What is needed: Would you retype, word for word, the line with "How do I perform: Click the document" and each line after it to the end of the entries below, leaving the pictures out?

[Collected data entries]
────────
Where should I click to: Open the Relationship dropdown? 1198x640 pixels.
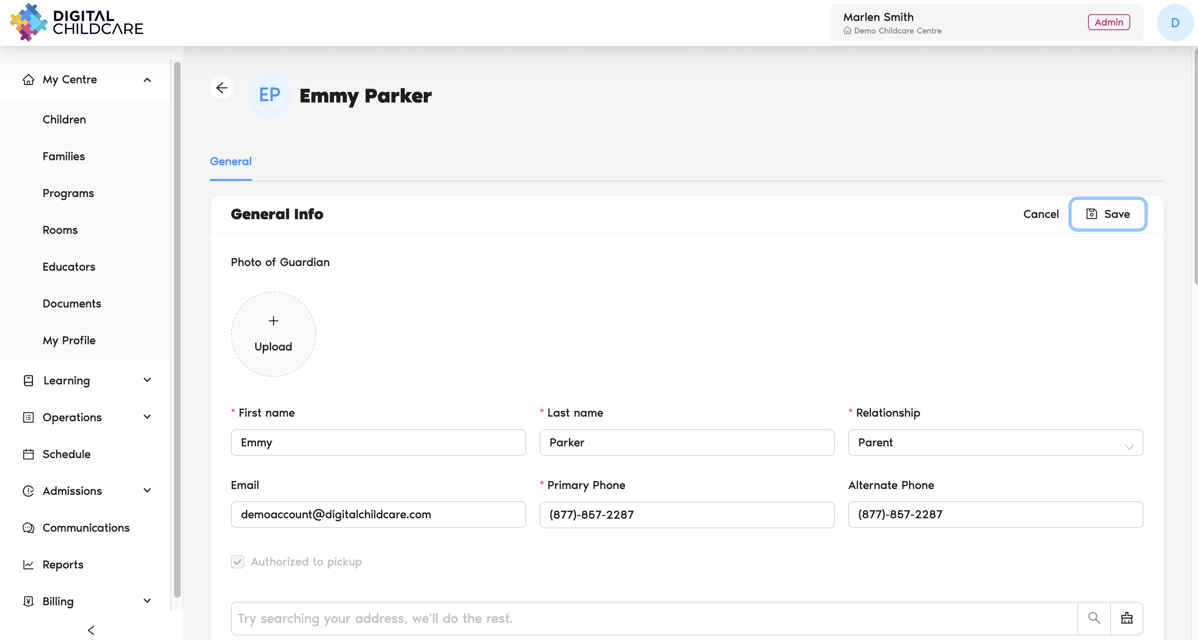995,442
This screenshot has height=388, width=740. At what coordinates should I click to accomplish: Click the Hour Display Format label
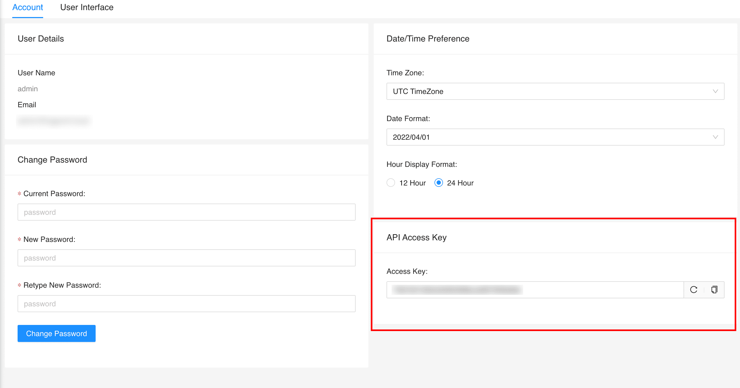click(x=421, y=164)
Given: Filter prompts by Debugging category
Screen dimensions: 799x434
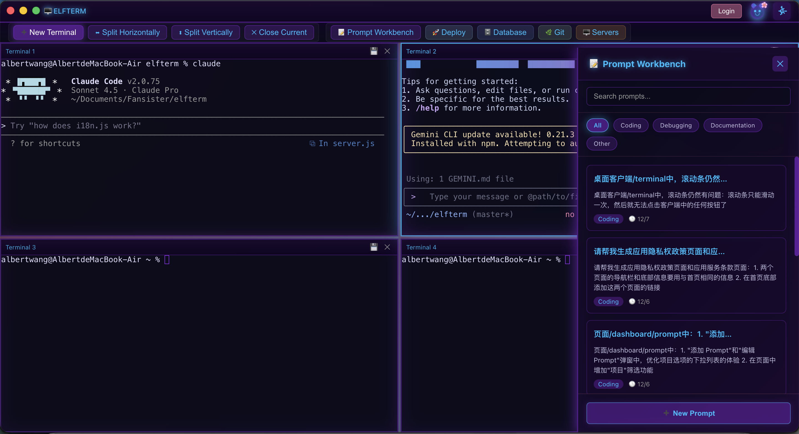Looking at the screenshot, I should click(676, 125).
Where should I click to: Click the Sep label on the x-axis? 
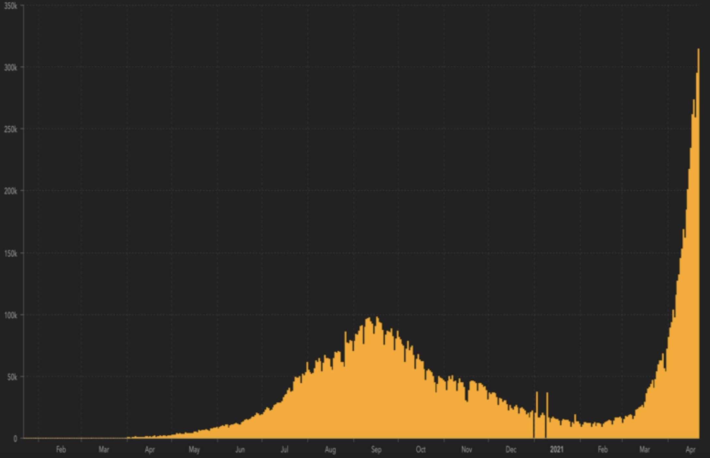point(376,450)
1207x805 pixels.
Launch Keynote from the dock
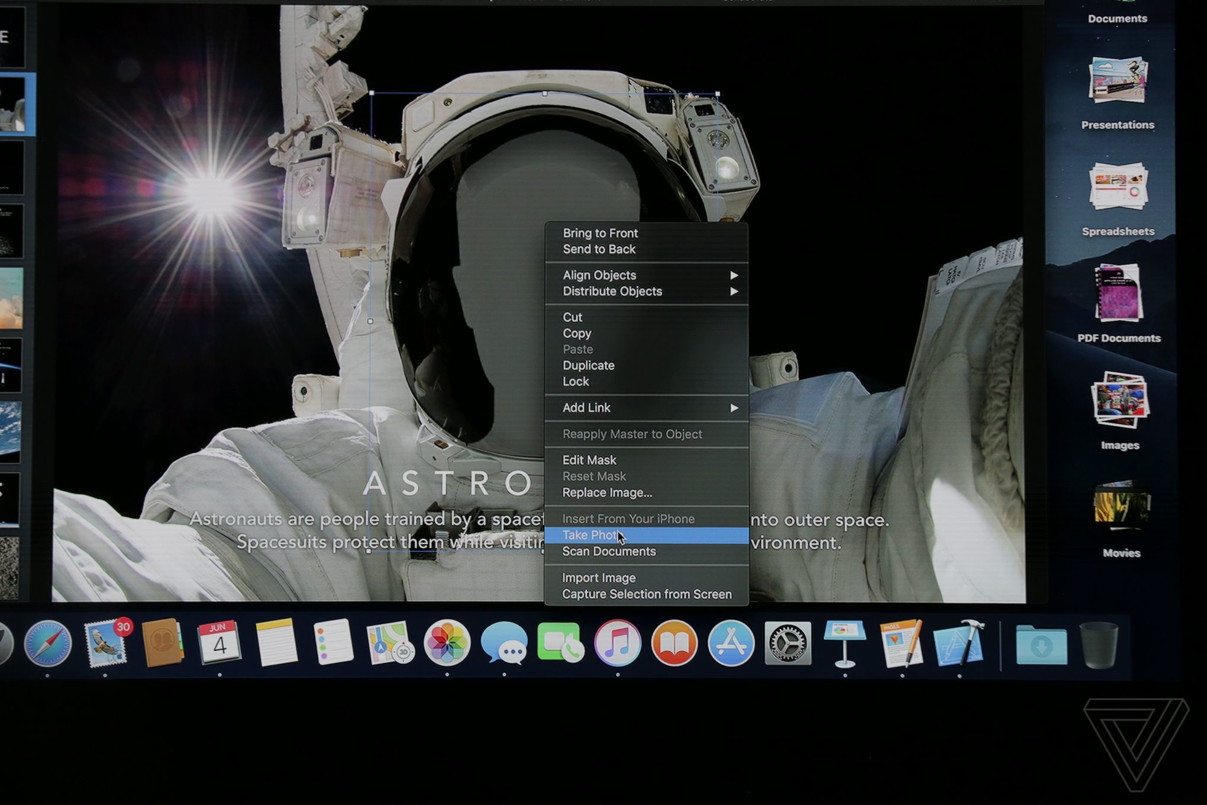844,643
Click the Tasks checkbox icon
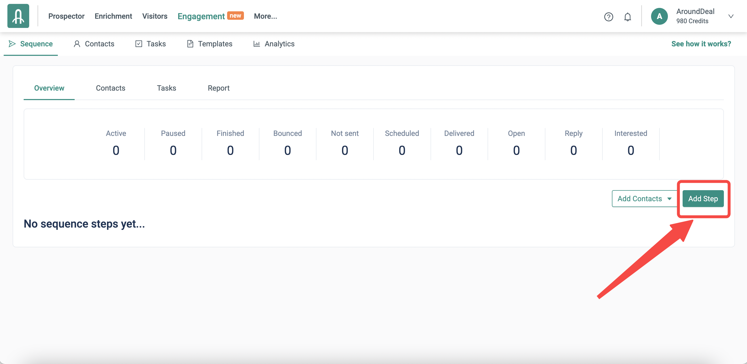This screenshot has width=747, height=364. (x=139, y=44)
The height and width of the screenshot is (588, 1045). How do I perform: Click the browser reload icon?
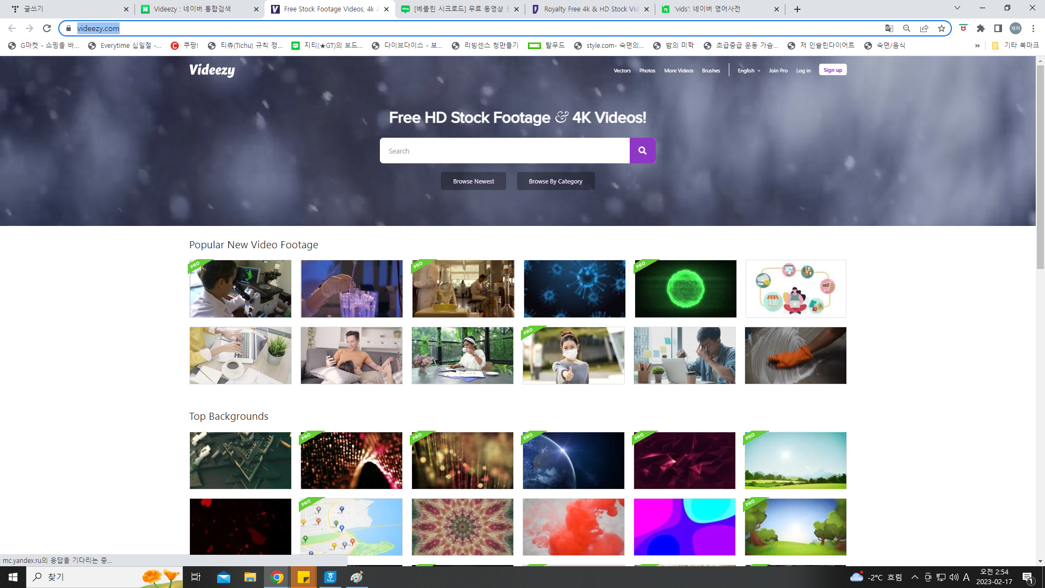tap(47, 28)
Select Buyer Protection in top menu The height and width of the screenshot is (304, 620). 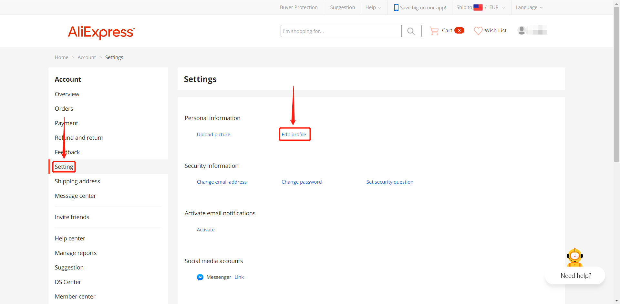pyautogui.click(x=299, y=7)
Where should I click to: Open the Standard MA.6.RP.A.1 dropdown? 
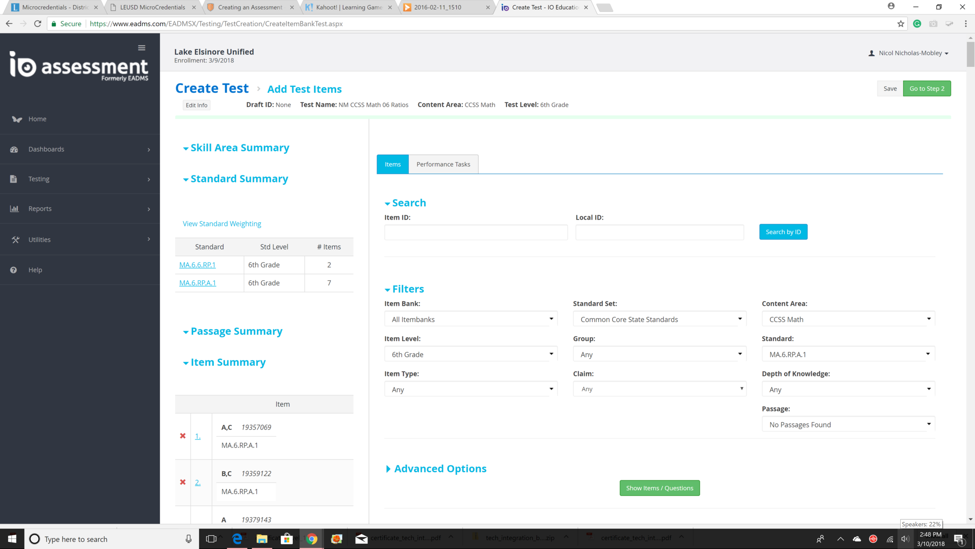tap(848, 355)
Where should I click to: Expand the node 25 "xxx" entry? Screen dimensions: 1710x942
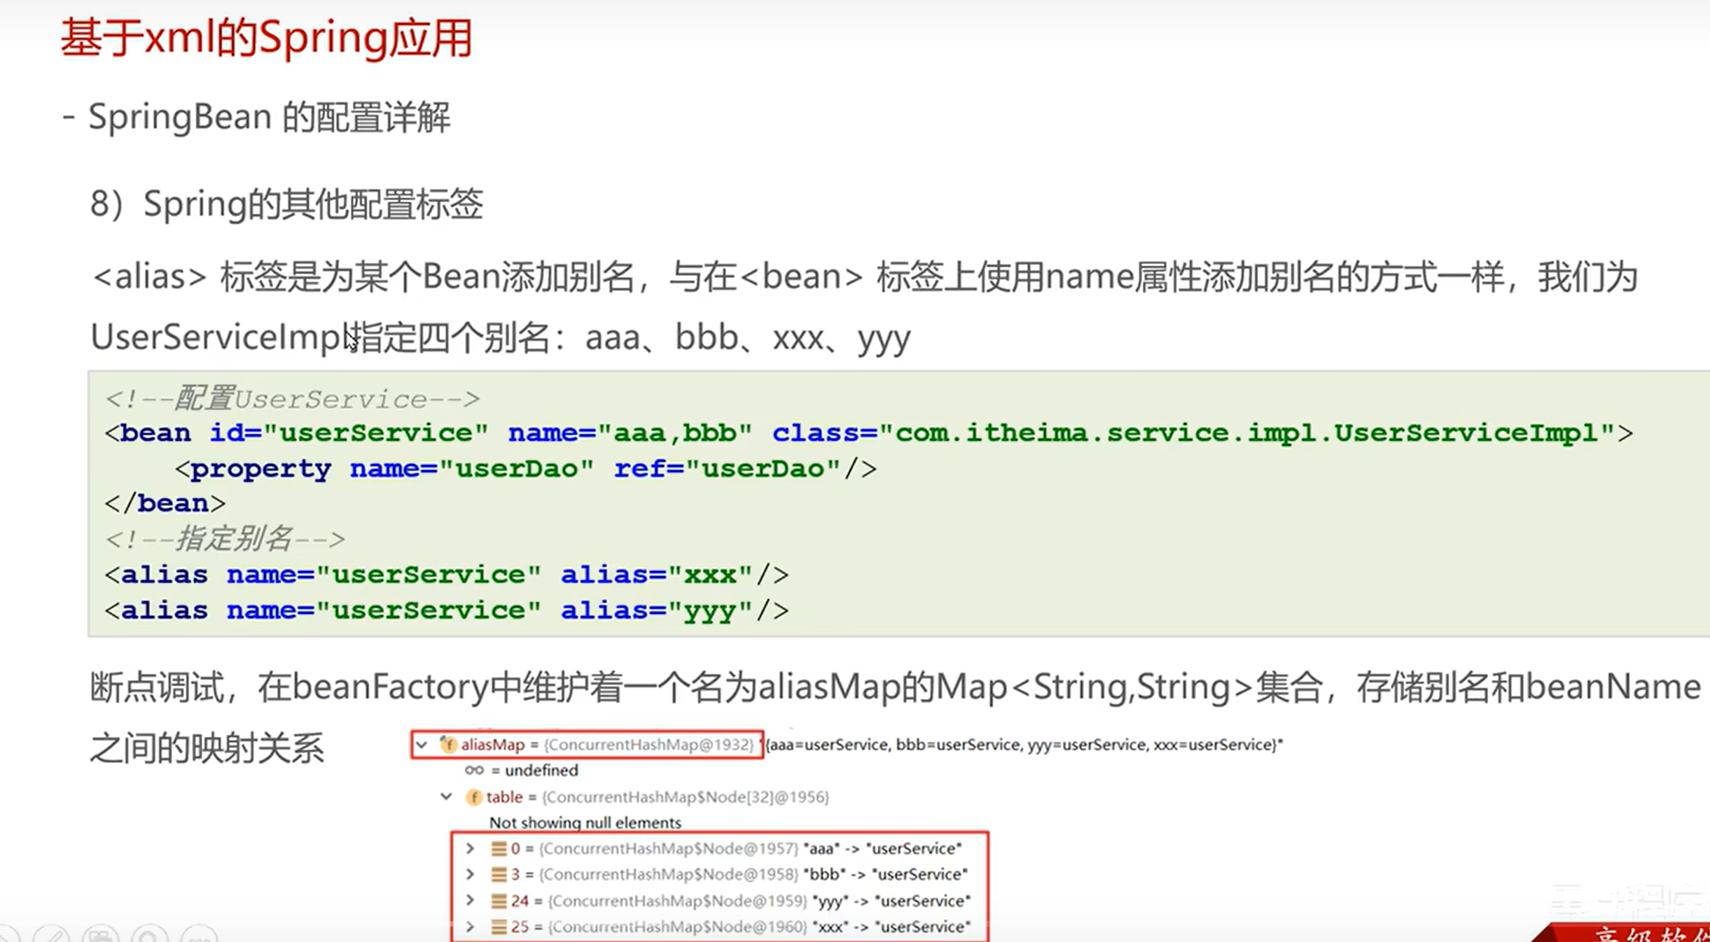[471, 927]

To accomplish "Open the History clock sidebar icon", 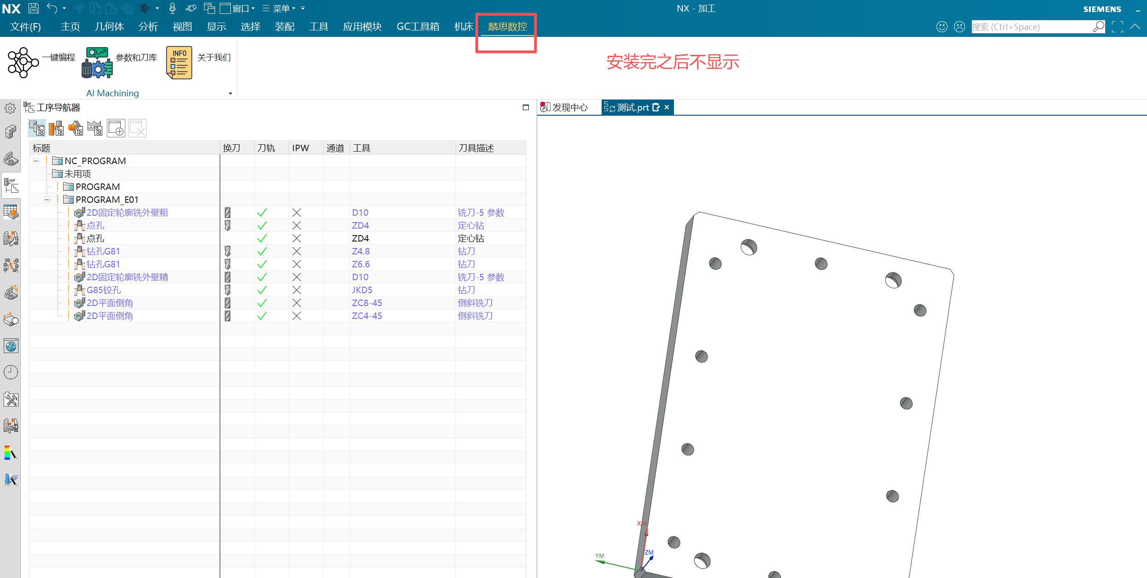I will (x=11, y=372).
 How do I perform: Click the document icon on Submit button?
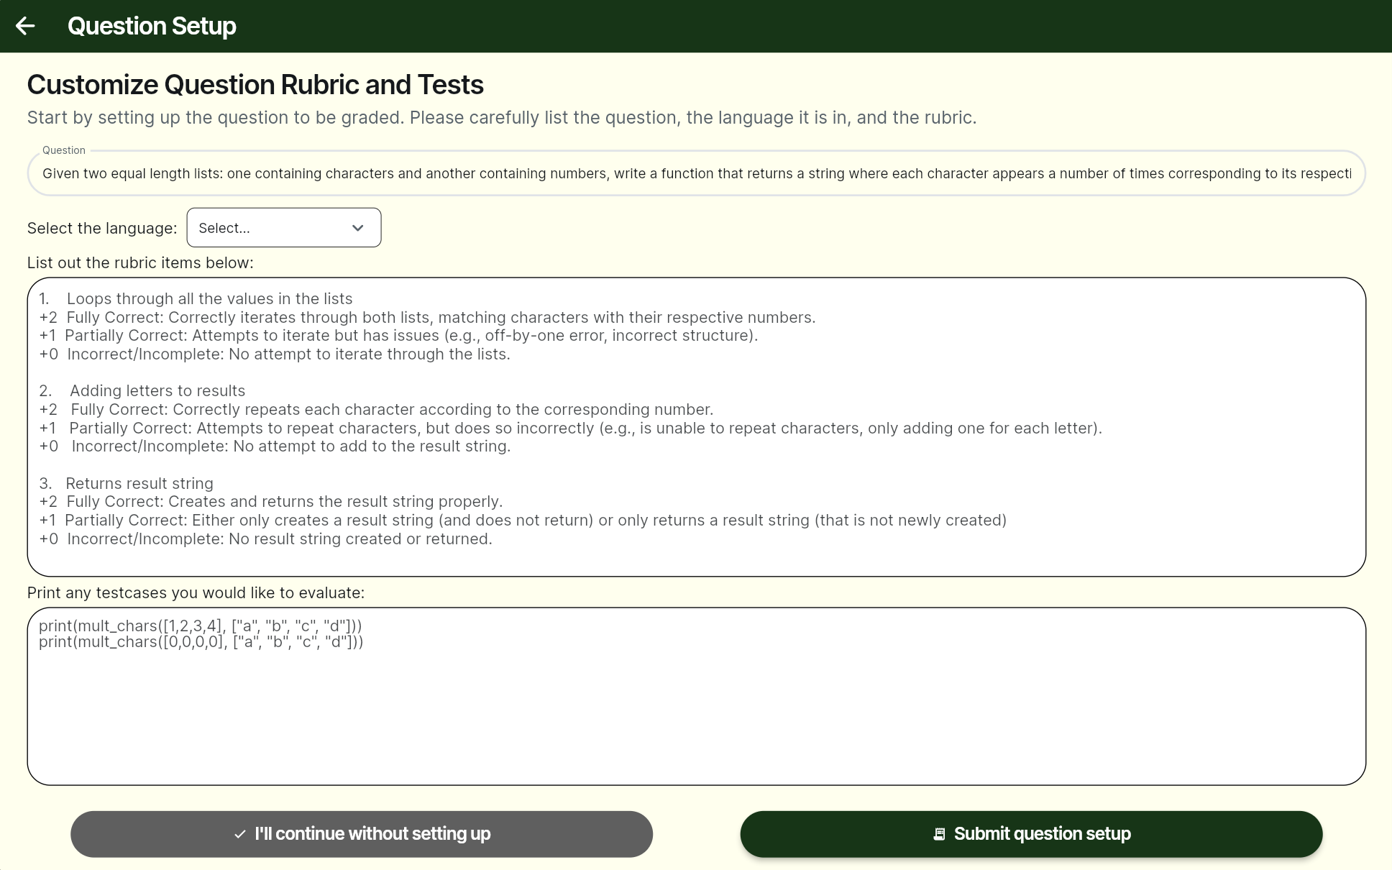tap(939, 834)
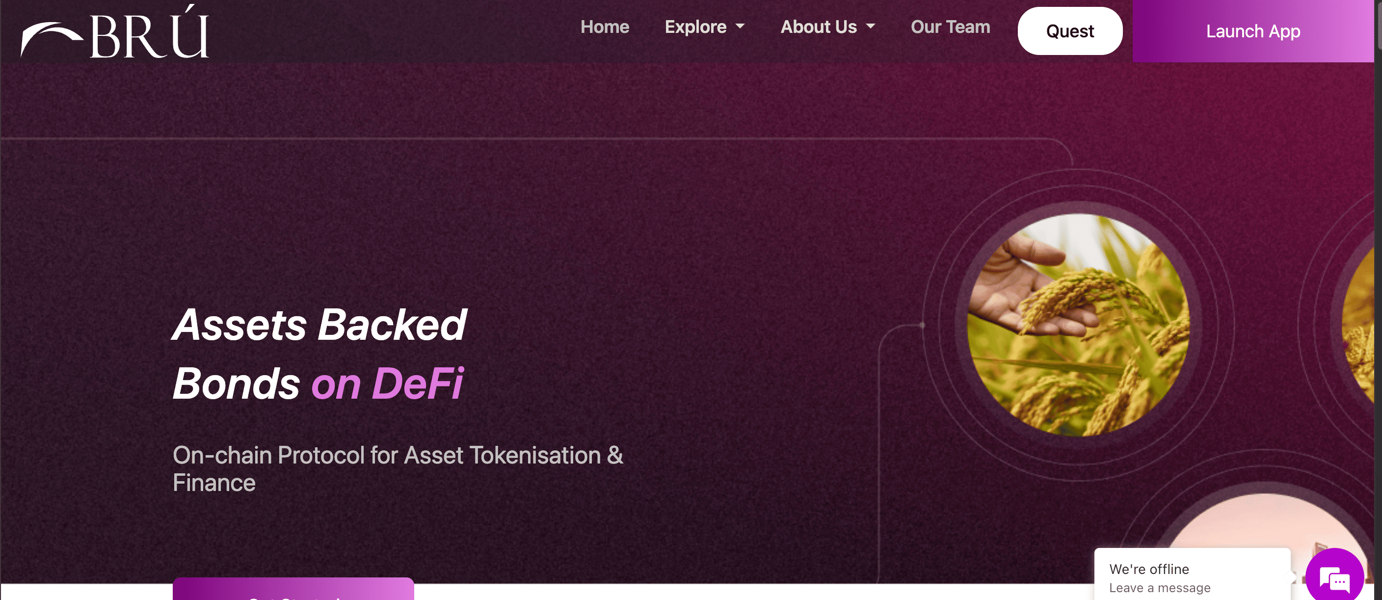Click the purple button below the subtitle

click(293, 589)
────────
Solution:
 How do I perform: Click the document icon on Submit button?
tap(939, 834)
Click the purple button below the subtitle

click(293, 589)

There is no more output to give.